--- SOAL YANG DIKERJAKAN ---
Pilih setiap baris dalam catatan di bawah yang memuat kata "This", lalu salin baris-baris itu tanpa diubah.

--- BAHAN MASUKAN ---
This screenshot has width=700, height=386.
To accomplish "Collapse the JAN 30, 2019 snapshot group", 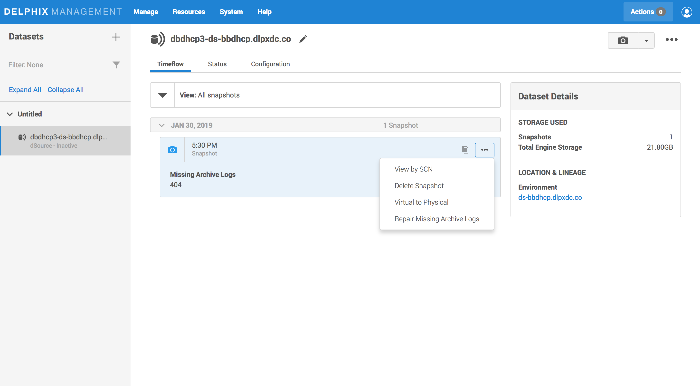I will (162, 125).
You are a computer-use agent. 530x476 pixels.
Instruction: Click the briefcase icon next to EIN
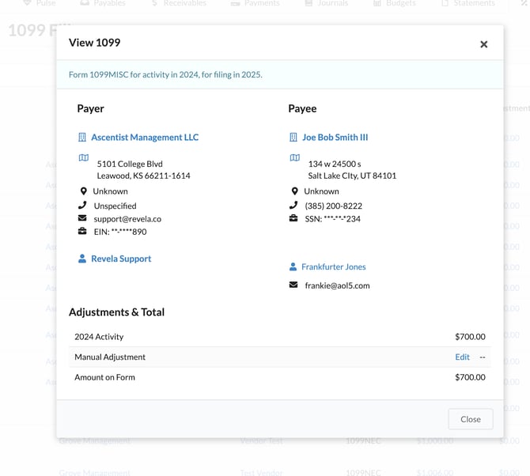(x=83, y=232)
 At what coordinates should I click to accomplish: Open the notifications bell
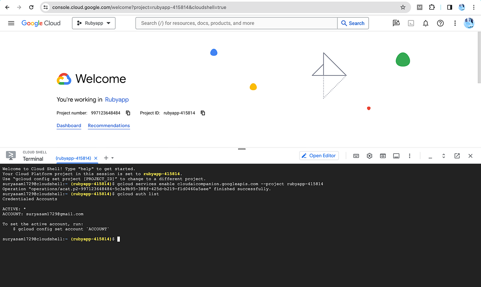(x=425, y=23)
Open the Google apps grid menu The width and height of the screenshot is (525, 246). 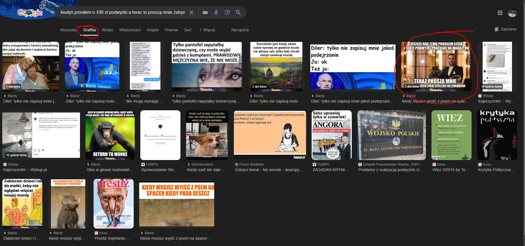[x=500, y=13]
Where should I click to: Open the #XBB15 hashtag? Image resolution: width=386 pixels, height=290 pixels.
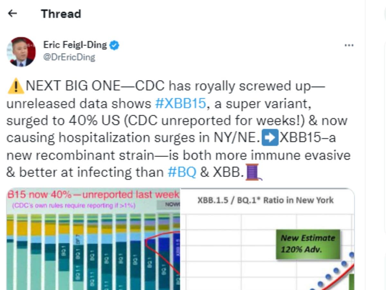[x=180, y=103]
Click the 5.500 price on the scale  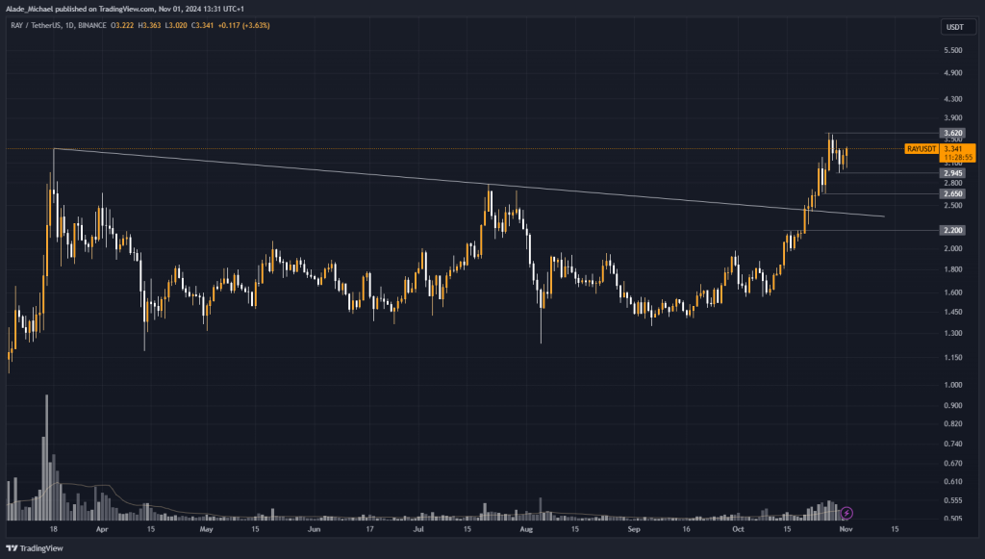(951, 50)
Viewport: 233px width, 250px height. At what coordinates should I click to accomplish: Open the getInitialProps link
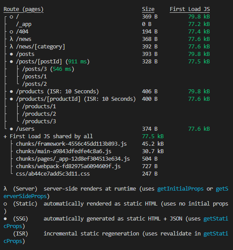pyautogui.click(x=180, y=189)
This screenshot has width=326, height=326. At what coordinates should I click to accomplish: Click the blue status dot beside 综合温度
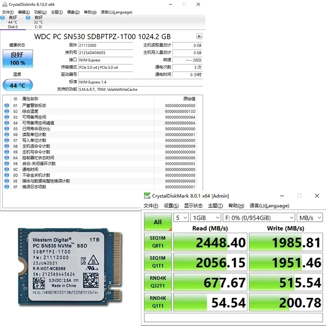[x=6, y=111]
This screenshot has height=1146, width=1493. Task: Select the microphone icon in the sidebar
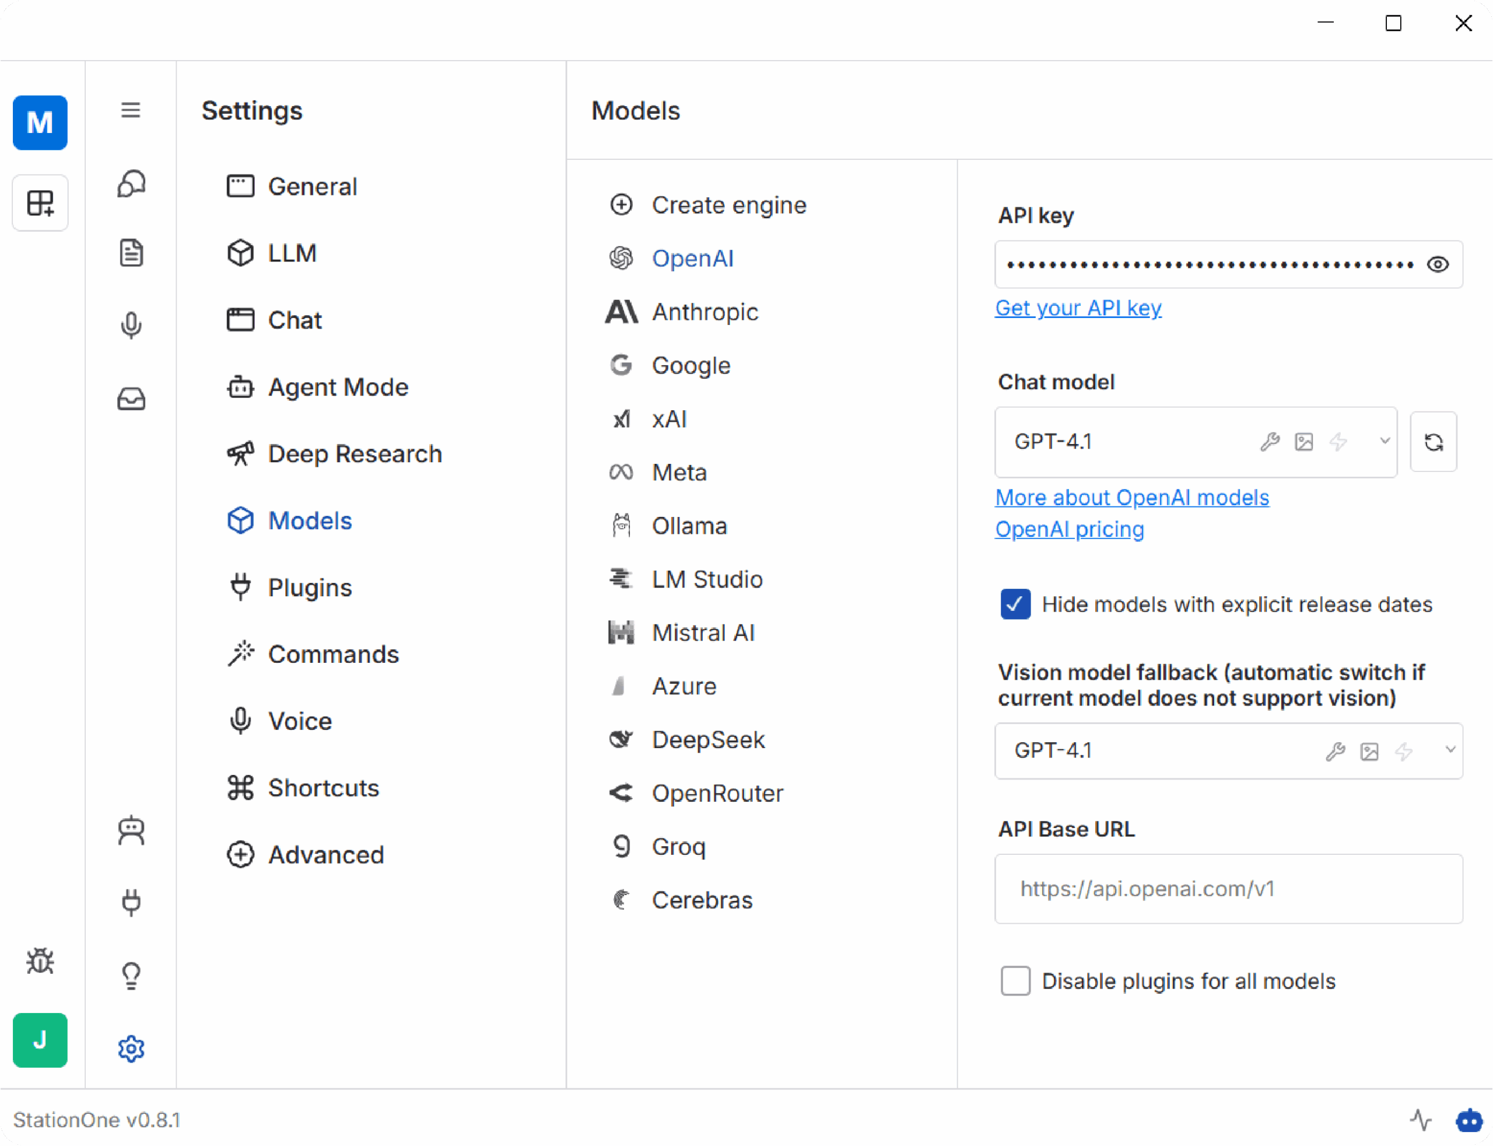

--- HASIL TUGAS INI ---
This screenshot has width=700, height=386.
This screenshot has width=326, height=326. At what coordinates should I click to accomplish: Click the blue status dot beside 综合温度
This screenshot has height=1146, width=1493. Task: Select the microphone icon in the sidebar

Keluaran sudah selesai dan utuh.